* BEGIN RECORDED DATA *
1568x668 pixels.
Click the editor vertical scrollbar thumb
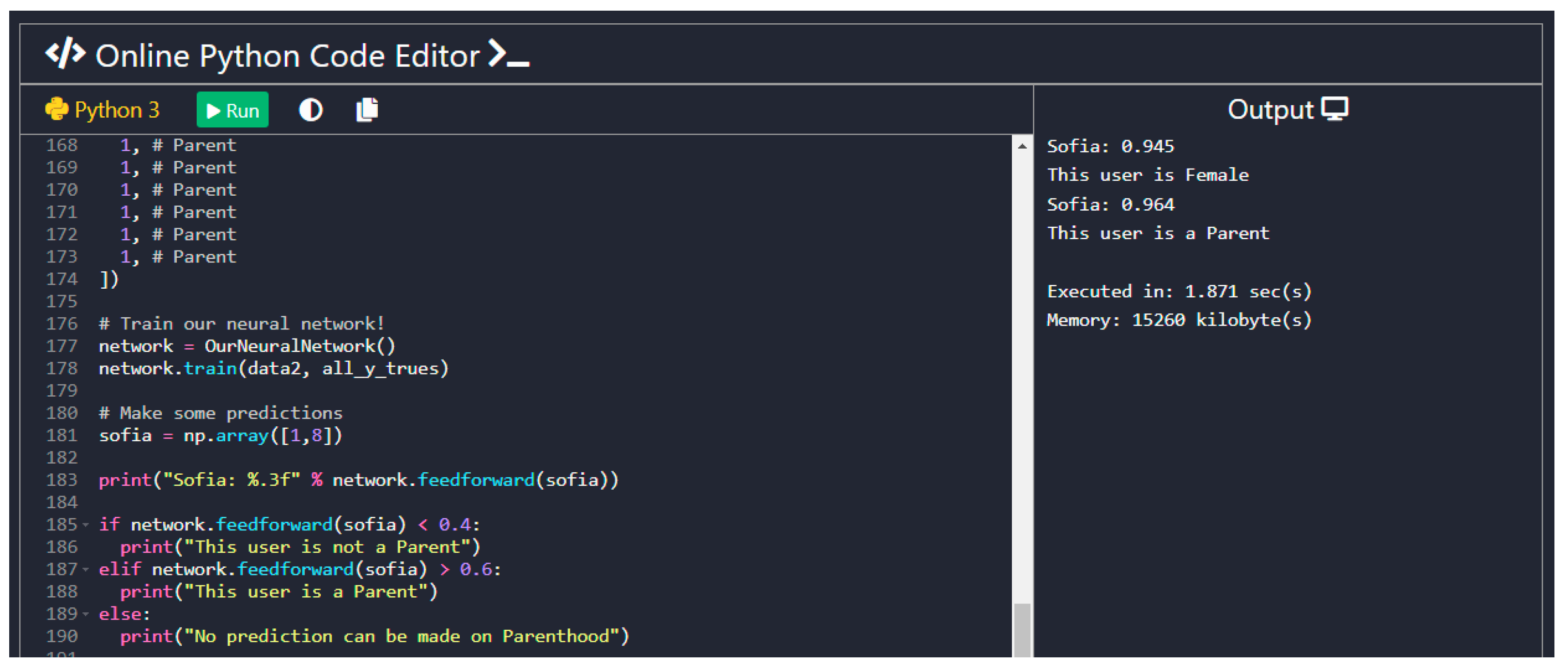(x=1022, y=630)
* END RECORDED DATA *
* BEGIN RECORDED DATA *
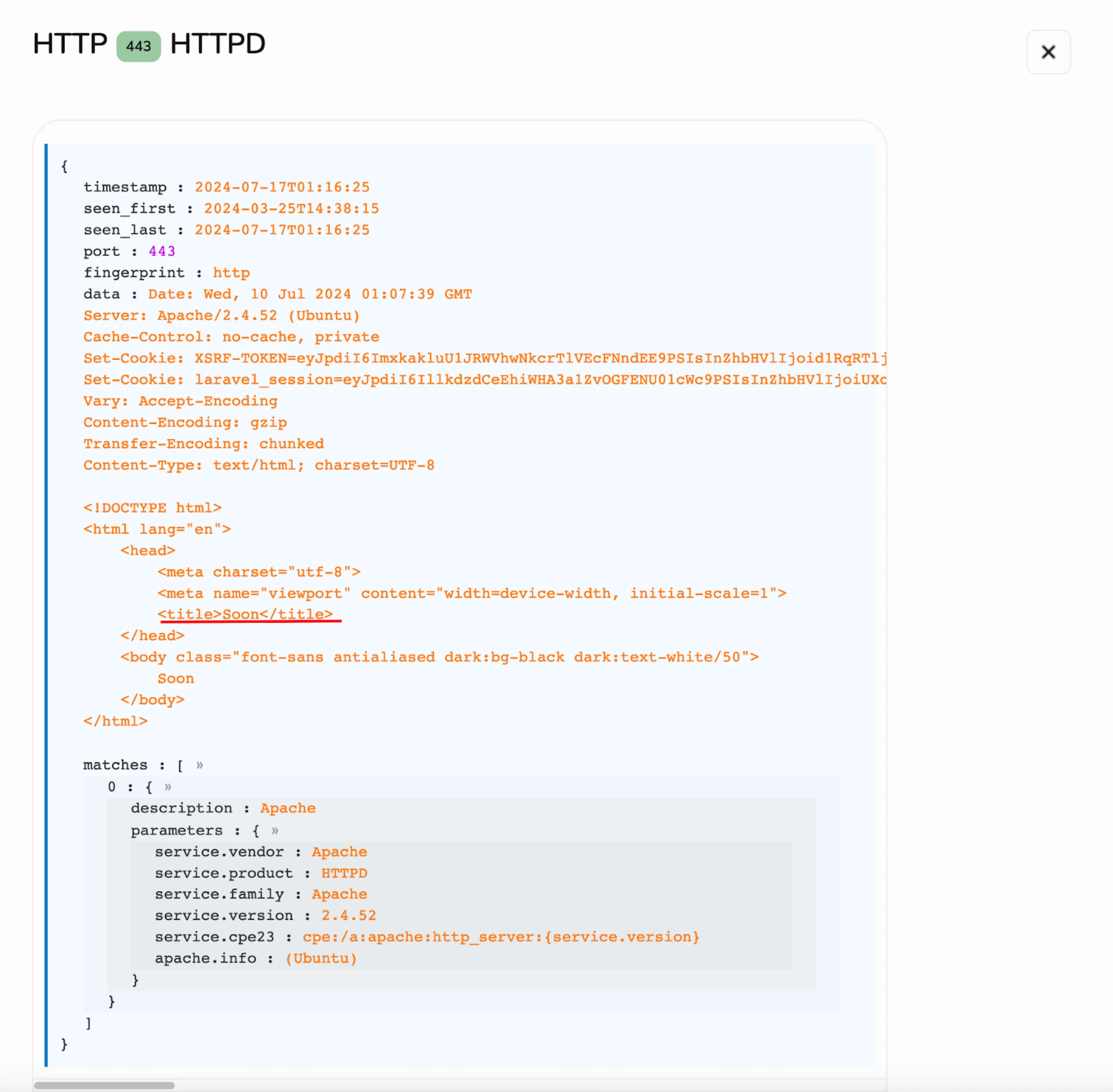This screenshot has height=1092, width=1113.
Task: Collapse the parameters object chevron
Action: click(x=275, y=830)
* END RECORDED DATA *
### [PROMPT]
Retype the material from the line containing "This screenshot has height=1092, width=1113." through the line containing "Action: click(x=275, y=830)", both included, and leave the pictures out of your answer.

### [EXERCISE OUTPUT]
This screenshot has height=1092, width=1113.
Task: Collapse the parameters object chevron
Action: click(x=275, y=830)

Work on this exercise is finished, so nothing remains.